Without any treatment, approximately 54% of patients with CIS will progress to muscle invasive disease.11 There are no reliable prognostic factors for CIS with studies reporting worse prognosis with concomitant CIS and T1 disease compared to primary CIS12,13, in widespread CIS14 and in CIS in prostatic urethra.15
Response to intravesical treatment with BCG/chemotherapy is an important prognostic factor for subsequent progression and death. About 10–20% of patients with complete response eventually progress to muscle-invasive disease cf 66% of non-responders.16
Based on the EORTC risk tables, EAU guidelines recommend stratification of patients into three risk groups to facilitate treatment options:
1. Low-risk tumours: Primary, solitary Ta, G1(low grade), <3cm, no CIS
2. Intermediate-risk tumours: All tumours not defined in the low- and high-risk categories
3. High-risk tumours: Any of the following:
• T1 tumour
• G3(high grade) tumour
• Multiple and recurrent and large (>3cm) Ta G1G2 tumours
How to reduce risk of recurrence and progression
Mitomycin C (MMC) is an anti-tumour antibiotic. Its mechanism of action involves the cross-linking of DNA strands and alkylation of single DNA strands within bladder tumour cells. It is given at a dose of 40mg in 40mL of normal saline via a urinary catheter. The catheter is then clamped allowing the MMC to come in to contact with the walls of the bladder over a one-hour period. The catheter is subsequently removed or unclamped. Administration of MMC is contra-indicated after transurethral resection of bladder tumour (TURBT) if bladder perforation is suspected or if there is significant haematuria after TURBT or there is a large post-resection defect. Patients should be made aware of the risks of MMC installation, which include irritative voiding symptoms and a chemical dermatitis of the palms of the hands and genitalia.
Post-TURBT mitomycin C
Although a state-of-the-art TURBT can by itself eradicate a Ta, T1 tumour completely, these tumours can recur and progress to muscle invasive disease. The high variability in the three-month recurrence rate indicates either an incomplete resection or cause of recurrences in a high percentage of patients being reimplantation.17 It is therefore necessary to consider adjuvant intravesical chemotherapy. Early single installation of chemotherapeutic agents is thought to function by destruction of circulating tumour cells after TUR and a chemoresection mechanism on residual tumour cells and small overlooked tumours.18,19 In a meta-analysis of seven randomised controlled trials involving 1,476 patients with superficial bladder cancer, one immediate installation of a chemotherapeutic agent after TURBT resulted in an absolute risk reduction of recurrence by 11.7% compared to TUR alone (number needed to treat 8.5) with a relative risk reduction of 39%.20 Instillation of MMC is ideally given within six hours of TUR but no longer than 24 hours after TUR. If instillation was not given the same day as TUR, there was a two-fold increase in the relative risk of recurrence.21
The need for further adjuvant intravesical chemotherapy depends on the patient prognosis. In low risk patients, a single post-op treatment reduces the risk of recurrence and is suggested as the standard of care. For other patients, however, a single immediate instillation of chemotherapy remains an incomplete treatment due to the significant risk of recurrence and/or progression. The choice between further chemotherapy and immunotherapy is largely based on the risk that needs to be reduced: recurrence or progression. A combined analysis of the EORTC-GU Group and Medical Research Council data, comparing intravesical chemotherapy with TUR alone, demonstrated that chemotherapy prevents recurrence but not progression.22 The most commonly used installation schedule in the UK in an adjuvant setting is once weekly mitomycin C 40mg for six weeks.

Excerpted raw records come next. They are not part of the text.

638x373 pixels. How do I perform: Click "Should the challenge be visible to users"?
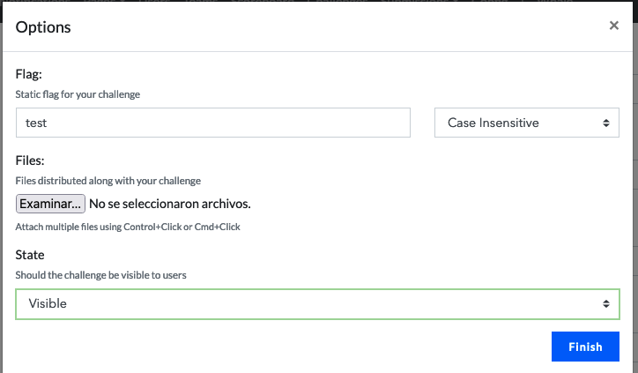101,275
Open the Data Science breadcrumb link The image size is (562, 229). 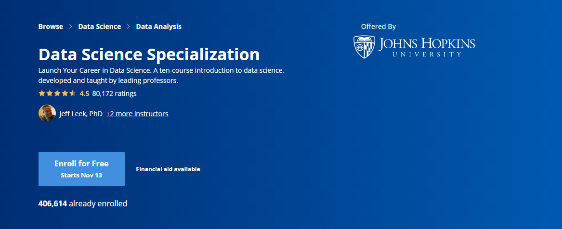[100, 27]
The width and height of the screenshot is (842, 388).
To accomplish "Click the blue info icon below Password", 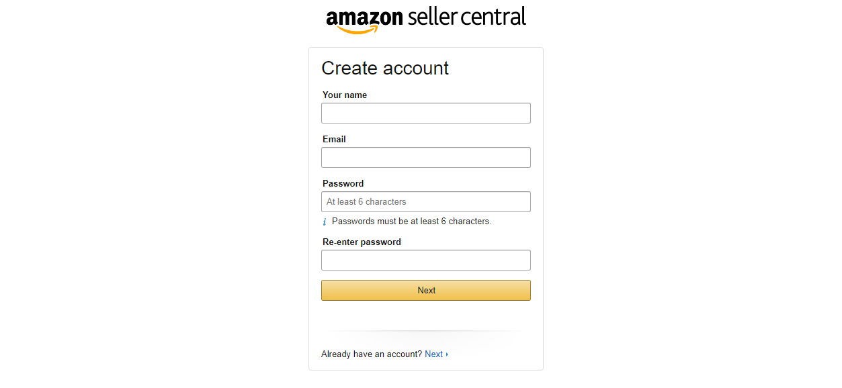I will (325, 221).
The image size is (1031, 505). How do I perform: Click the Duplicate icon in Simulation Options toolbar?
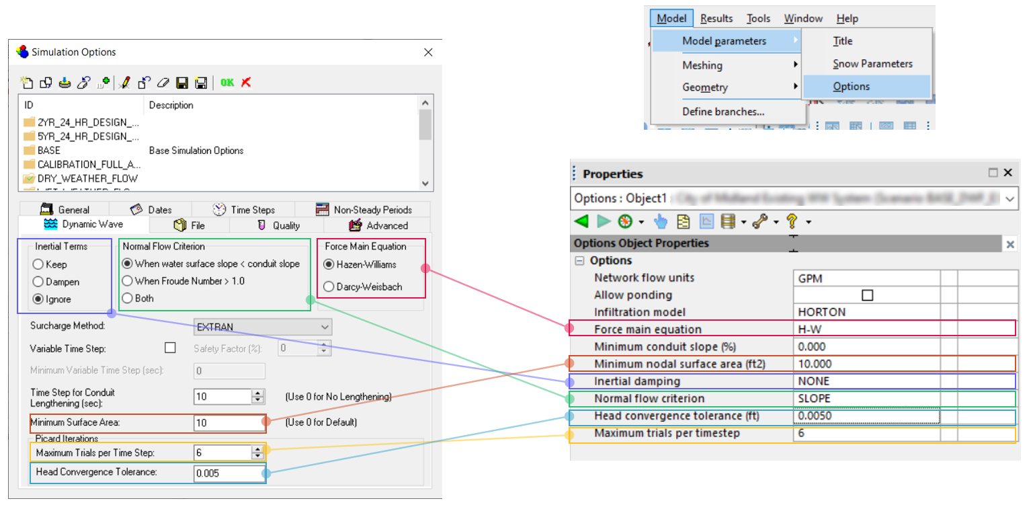tap(46, 82)
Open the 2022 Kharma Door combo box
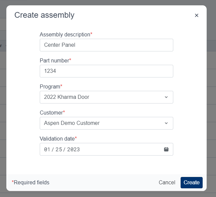The height and width of the screenshot is (197, 216). tap(106, 97)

BCG was first used by Morales in 1976 for non-invasive bladder cancer.23 It is live attenuated Mycobacterium bovis. There are three different strains available across the world though no difference in the efficacy between them has been reported.
The mechanism of action is still poorly understood. We do know that it acts by means of an immunological reaction strongly associated with cell apoptosis. Several studies have suggested that the immune response cascade in local areas of the bladder is involved in the anti-tumour action of BCG.24,25 BCG specifically binds to the urothelium fibronectin in the basement membrane, which is necessary for development of the immune response. Mycobacterial antigen presentation by phagocytes to T helper cells is the pivotal interaction with animal studies suggesting that an intact immune system is required for the anti-tumour activity of BCG.26
BCG is administered into the bladder using a catheter and the patient is then asked to hold it in for up to two hours following which it is voided with instructions given to the patients to void sitting down to avoid splashing for six hours after treatment. They are also advised to clean the toilet with bleach and to wash their hands after voiding.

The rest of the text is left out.